LESETEXT

*****

J. Potthast: Im Netzwerk der Täter

Cover
Titel
Im Netzwerk der Täter. Eine Juristenkarriere im Reichssicherheitshauptamt


Autor(en)
Potthast, Joachim
Erschienen
Bielefeld 2014: Lorbeer-Verlag
Anzahl Seiten
243 S.
Preis
€ 19,95
Rezensiert für H-Soz-Kult von
Sebastian Weitkamp, Stiftung Gedenkstätte Esterwegen

Wenn man eine Biographie schreibt, ist es eigentlich keine gute Idee, den Namen des Biographierten im Titel ganz auszulassen. Um wen es in dieser Monographie eigentlich geht, verrät erst der Klappentext. Es ist der Jurist und ehemalige SS-Sturmbannführer Jobst Thiemann: Beamter im Reichssicherheitshauptamt und als Angehöriger eines Einsatzkommandos in der besetzten Sowjetunion an massenhaften Morden unter der Zivilbevölkerung beteiligt. Aufgeschrieben hat diese Lebensgeschichte nun Thiemanns Schwiegersohn Joachim Potthast. Zurückgreifen kann der Autor dabei auf viele private Dokumente aus Familienbesitz.

Der 1911 als Fabrikantensohn in Gütersloh geborene Thiemann wuchs in konservativ-bürgerlichen Verhältnissen auf: Gymnasium, Rechtsstudium in Münster, Marburg und Berlin, Mitglied einer schlagenden Studentenverbindung. Bereits Anfang der 1930er-Jahre besuchte er im Ostwestfälischen Wahlveranstaltungen der NSDAP, ehe er schließlich kurz nach der Machtübernahme 1933 Mitglied dieser Partei wurde. Wenig später folgte in Münster der Eintritt in die SA mit anderen Verbindungsmitgliedern. Im Jahr 1934 schloss er sich zudem dem NS-Studentenbund an. Thiemann machte begeistert SA-Dienst und die Ideologie Adolf Hitlers wurde zunehmend bestimmender Teil seines Lebens. Der Vater war nur mäßig erbaut darüber und sah vor allem die Studienleistungen vernachlässigt.

*****

BEREITGESTELLTE DATEN
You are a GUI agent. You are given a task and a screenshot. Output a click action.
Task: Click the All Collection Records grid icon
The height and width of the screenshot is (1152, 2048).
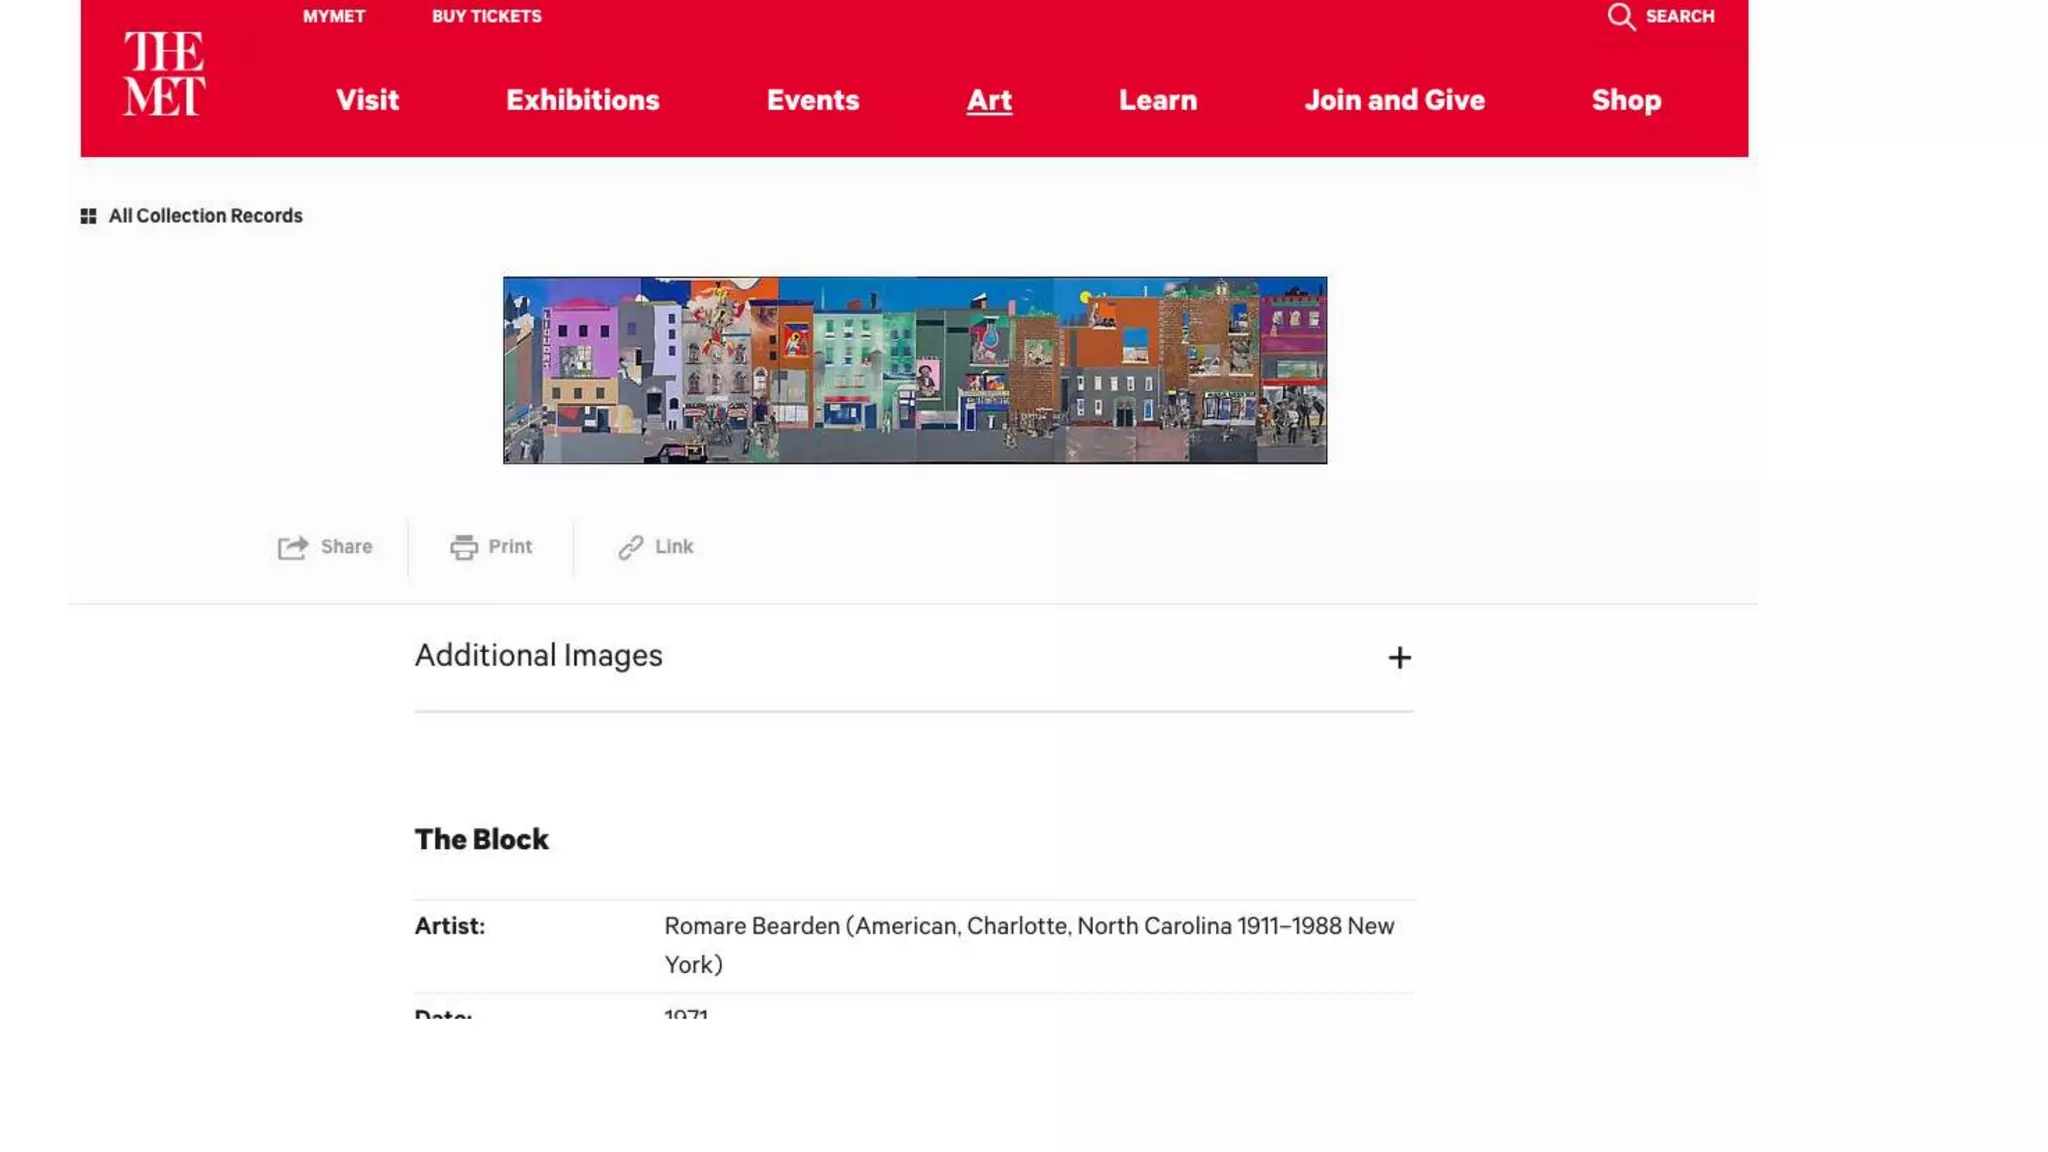tap(89, 216)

*****

ARBEITSAUFTRAG
Prüfe anhand des Lesetextes, ob die folgenden Aussagen zutreffen, und belege jede Antwort mit einem wörtlichen Zitat: (a) Thiemann wurde 1911 in Gütersloh geboren. (b) Thiemann wurde bereits vor 1933 Mitglied der NSDAP. (c) Thiemanns Vater war von dessen Engagement in der SA begeistert.

VOLLSTÄNDIGE LÖSUNG
(a) Ja: „Der 1911 als Fabrikantensohn in Gütersloh geborene Thiemann“
(b) Nein: „ehe er schließlich kurz nach der Machtübernahme 1933 Mitglied dieser Partei wurde“
(c) Nein: „Der Vater war nur mäßig erbaut darüber“